Southern New South Wales farmers’ and communities’ preparedness and response to drought will be transformed with the opening of a Drought Resilience Adoption and Innovation Hub for their region.
Minister for Agriculture, Drought and Emergency Management David Littleproud said the Southern New South Wales Hub is one of eight across the country to be established that will support development and uptake of innovative technologies and practices that improve drought resilience.
The Hub lead, Charles Sturt University, will also oversee the co-design with farmers and communities of innovative projects to ensure they deliver what is needed in the region.
“Drought Resilience Adoption and Innovation Hubs have come about through the forward-thinking Future Drought Fund – a long term, sustained investment of $100 million each year to build drought preparedness,” Minister Littleproud said.
“The Southern New South Wales Hub will be a shopfront for farmers to access innovative technologies and practices that enable them to be more prepared and resilient to drought.
“The Hub will be a ‘hub and spoke’ model with resources, including staff and programs spread throughout Southern New South Wales to capitalise on the members skills, assets and networks to generate drought resilience outcomes in areas such as water management, food security, farming systems, agribusiness, community building, regional development and environment.”
Member for Riverina, Deputy Prime Minister Michael McCormack, said the Southern New South Wales Hub would be headquartered at Charles Sturt University AgriPark, Wagga Wagga campus.

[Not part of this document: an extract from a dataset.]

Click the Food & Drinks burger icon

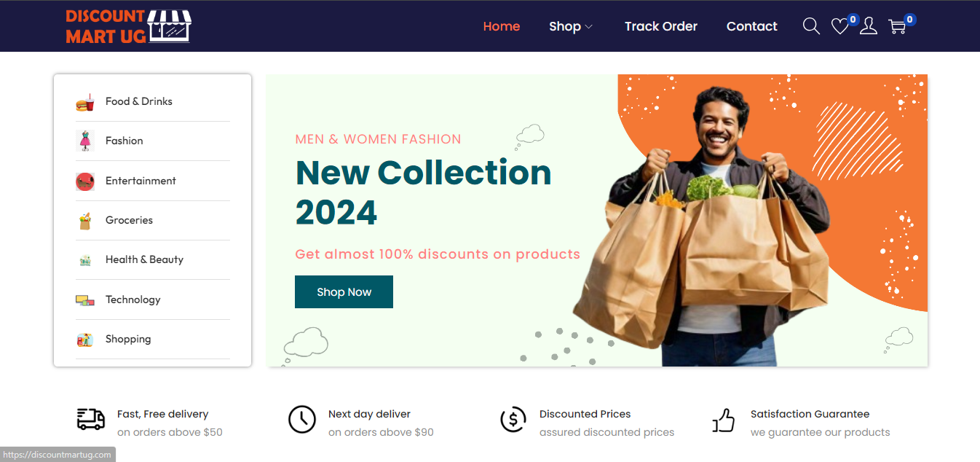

“Drought can hit all enterprises in the region, with the powerhouse industries of livestock, wool, cropping, rice, cotton, perennial horticulture (including viticulture) all impacted,” Deputy Prime Minister McCormack said.
“The region is a significant contributor to our nation’s economy, with agriculture supporting thousands of jobs and many local communities.
“Farm production in the Riverina alone was worth $2.5 billion in 2018-19, accounting for 21 per cent of the total gross value of agricultural production for the State.”
The Southern New South Wales Hub, the result of a competitive grant process, will support farmers and communities from Broken Hill to Cobar, the Macquarie catchment to the Hawkesbury, and all the way to the Victorian and South Australian state borders.
The Hub will bring together organisations like Farming Systems Group Alliance, Local Land Services, New South Wales Department of Primary Industries, Rural Aid, local Universities and the First National Governance Circle to work with farmers and communities.
The Farming Systems Groups Alliance is represented by Farmlink and include Central West Farming Systems, FarmLink Research Ltd, Holbrook Landcare Network, Irrigated Cropping Council, Irrigation Research and Extension Committee, Riverine Plains and Southern Growers and over 3,500 farmer members.
- This is one of eight Hubs to be established around the country through the Australian Government’s $5 billion Future Drought Fund.
- The Hubs are the centerpiece of the Australian Government’s $86 million Future Drought Fund Research and Adoption Program.
- They will become flagship precincts for agricultural innovation.
- The Department of Agriculture, Water and the Environment will lead the
- co-ordination of the Hubs, supporting them to become interconnected agricultural innovation precincts.